En raison du caractère extrêmement infamant de l’homophilie passive, menacer un homme de le sodomiser ou bien dire qu’il était la femme d’un autre homme étaient des injures très violentes et humiliantes."
"Le cas de la Romaine retenue en captivité par des ennemis et qui aurait subi un viol est particulier. Lorsqu’une femme ayant vécu pareille situation réintégrait enfin ses pénates, son époux pouvait l’accuser d’adultère sur la base de la loi Iulia de adulteriis. Toutefois, si l’ancienne captive arrivait à prouver qu’elle avait été violée contre son gré, elle ne pouvait pas tomber sous le coup de la loi. Ces dispositions juridiques montrent que les Romains étaient toujours prêts à considérer que la femme violée était la complice de son violeur.

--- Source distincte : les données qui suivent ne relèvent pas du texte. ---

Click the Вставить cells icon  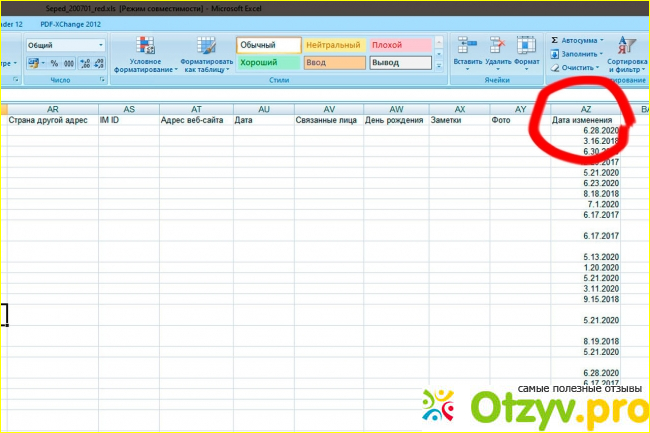click(466, 45)
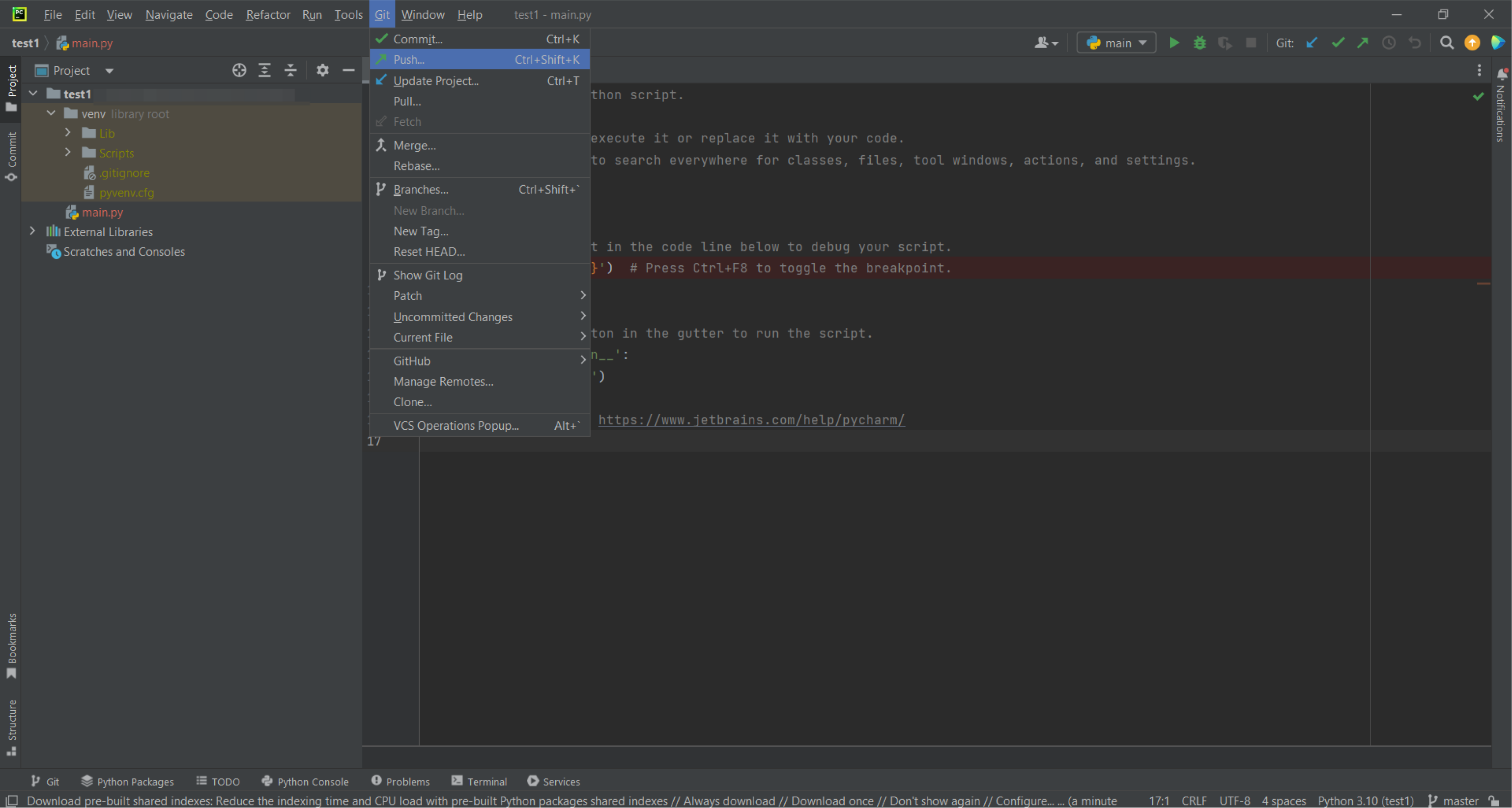Expand the Lib folder
Image resolution: width=1512 pixels, height=808 pixels.
(68, 133)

Celle qui n’était pas complice ne pouvait pas vivre sans réclamer la mort de celui qui l’avait outragée et sans se supprimer elle-même pour montrer sa bonne foi, à l’instar de Lucrèce. Si la femme violée tombait enceinte de son violeur, son état était la preuve irréfutable qu’elle avait trouvé du plaisir dans la perte de son honneur, elle était alors presque plus coupable que le violeur lui-même."

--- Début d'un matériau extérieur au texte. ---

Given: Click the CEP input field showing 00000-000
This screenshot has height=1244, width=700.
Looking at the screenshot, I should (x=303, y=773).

"Ovide est le seul poète qui prône l’égalité face au plaisir : « Pour que [le plaisir] soit vraiment agréable, il faut que la femme et l’homme y prennent part également. Je hais les étreintes qui ne comblent pas les deux amants (voilà pourquoi je trouve moins d’attraits à aimer les garçons). Je hais la femme qui se livre parce qu’elle doit se livrer et qui, n’éprouvant rien, songe à son tricot. Le plaisir qu’on m’accorde par devoir ne m’est pas agréable ; je ne veux pas de devoir chez une femme. Je veux entendre des paroles avouant la joie qu’elle éprouve ; qu’elle me demande d’aller moins vite et de me retenir. Que je voie les yeux vaincus d’une maîtresse qui se pâme et qui, abattue, ne veut plus, de longtemps, qu’on la touche. » Ce discours paraît révolutionnaire. Il est tellement en contradiction avec les autres auteurs antiques qui tolèrent à peine le plaisir et le désir féminins qu’il peut être interprété comme relativement marginal dans la pensée romaine."

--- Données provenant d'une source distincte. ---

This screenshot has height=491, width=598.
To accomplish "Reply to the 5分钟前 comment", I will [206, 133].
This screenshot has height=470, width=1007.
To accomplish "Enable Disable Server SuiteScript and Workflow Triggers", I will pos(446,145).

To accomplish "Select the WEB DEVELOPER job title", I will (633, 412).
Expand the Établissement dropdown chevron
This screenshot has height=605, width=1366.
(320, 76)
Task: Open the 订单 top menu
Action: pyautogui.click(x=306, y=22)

"Rien n’était plus prétexte à raillerie qu’un homme éperdu d’amour pour une belle de nuit. Le poète Perse invitait ses lecteurs à quitter leurs amantes vénales avant de perdre toute dignité en dilapidant, pour leurs jolis yeux humides, tout le patrimoine familial, ou en passant la nuit à geindre devant une porte close. Pour garder son intégrité, l’homme ne devait pas devenir l’esclave de ses sentiments amoureux. La femme aimée pouvait alors dominer l’homme psychologiquement affaibli par son désir et cela était un motif de honte.
En reconnaissant les bienfaits de la prostitution pour la sauvegarde des bonnes mœurs, le gouvernement se mit également à réclamer sa part d’intérêt dans ce commerce florissant. Caligula mit en place un impôt qui devait toucher le monde de la prostitution. Cette taxe aurait été une véritable manne financière et aurait dissuadé les femmes de pratiquer la prostitution occasionnelle. Elle rendait cette profession profitable, légitime, tout en la mettant sous contrôle, car, en dehors de Rome, l’impôt était récolté par l’armée qui devait surveiller la régularité des paiements. Si le dissolu Caligula faisait verser l’impôt de la prostitution au Trésor impérial, le doux et mesuré Alexandre Sévère l’affecta, quant à lui, aux dépenses publiques pour entretenir les édifices de spectacles. L’argent de la luxure était ainsi utilisé pour la bonne cause, mais l’impôt ne fut pas aboli. D’ailleurs, le Digeste reconnut aux prostituées le droit de toucher le salaire de leur travail."
-Virginie Girod, Les Femmes et le sexe dans la Rome antique, Paris, Tallandier, 2013.